● GOAL
Copy every one of the records below word for word, leaving the pictures out.

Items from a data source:
# # #
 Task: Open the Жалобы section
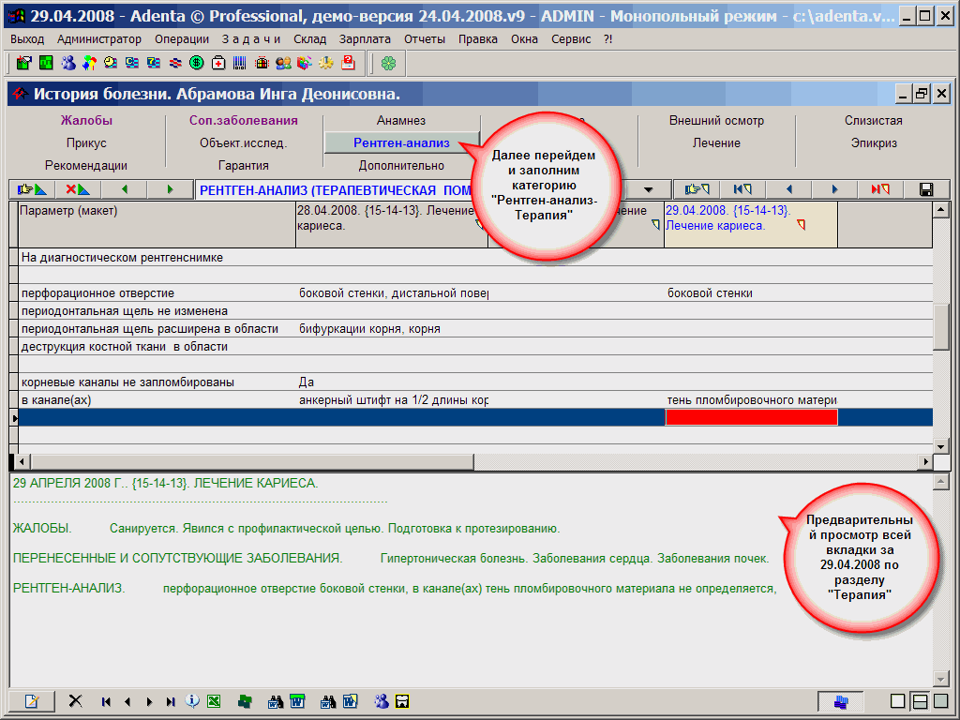pyautogui.click(x=86, y=121)
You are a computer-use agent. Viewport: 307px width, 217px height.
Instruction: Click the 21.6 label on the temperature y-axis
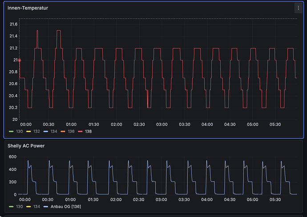13,24
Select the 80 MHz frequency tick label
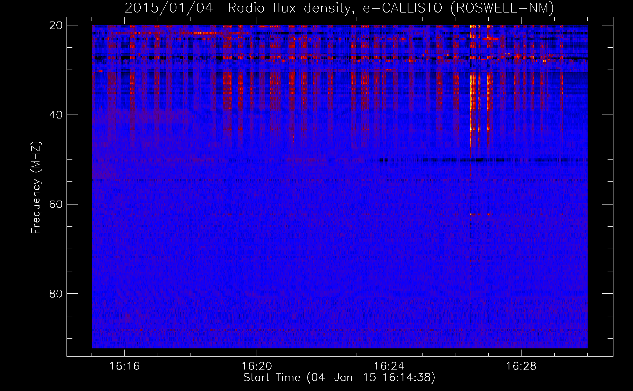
# # #
● REPLY TO THE EXERCISE
 Task: Open the Жалобы section
pyautogui.click(x=86, y=121)
You are a computer-use agent. Viewport: 307px width, 217px height.
Instruction: Click the 21.6 label on the temperature y-axis
13,24
Select the 80 MHz frequency tick label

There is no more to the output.